狂愛ノ書~紅き鬼と巫女の姫~





「…おじいちゃんに聞きたいことがあるんだけど……」




おじいちゃんは自分勝手だから、教えて欲しいことがあっても教えてくれないことが多い。




私が小学生の時、おじいちゃんに学校の宿題を教えてもらおうと思って行ったら意地悪なおじいちゃんは教えてくれなくて、お母さんに泣きついたことがあった。




しかも最近は私ばっかりに本殿の掃除を任せるし。




だからダメ元で聞いた。
何の反応もないから、きっと今回も教えてくれないだろうな。




諦めてお母さんにでも聞こうと本殿を出ようとすると。




「…茶を持ってこい。

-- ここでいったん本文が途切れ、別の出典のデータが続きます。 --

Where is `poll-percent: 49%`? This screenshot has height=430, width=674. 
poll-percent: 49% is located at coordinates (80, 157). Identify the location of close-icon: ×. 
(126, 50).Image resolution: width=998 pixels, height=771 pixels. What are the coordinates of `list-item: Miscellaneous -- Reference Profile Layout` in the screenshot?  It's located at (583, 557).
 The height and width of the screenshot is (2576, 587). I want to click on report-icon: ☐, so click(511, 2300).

そしたら聞いてやらんでもない」


「………え…?」




立ち上がったおじいちゃんにびっくりした。
おじいちゃんが話を聞いてくれるなんて、槍でも降ってくるんじゃないかと思うくらい珍しい。




私と紅葉は急いで三人分のお茶を取りに行った。












「……はぁ…やはり緑茶は美味いの~」




おじいちゃんの部屋に入り、おじいちゃんはおいしそうにお茶を飲んでいる。
私と紅葉はおじいちゃんの向かいに並んで座る。




おじいちゃんはもう少しお茶を飲むと、湯呑みを畳に置いた。




「…それで、お前の聞きたいこととはなんじゃ?」


「え、あ、うん…」




いきなり話を振られて少しびっくりした。
だっておじいちゃんがこんなに真剣に話を聞いてくれるなんて、初めてだから。




なんだか変に緊張するけど、私には聞いておきたいことがあった。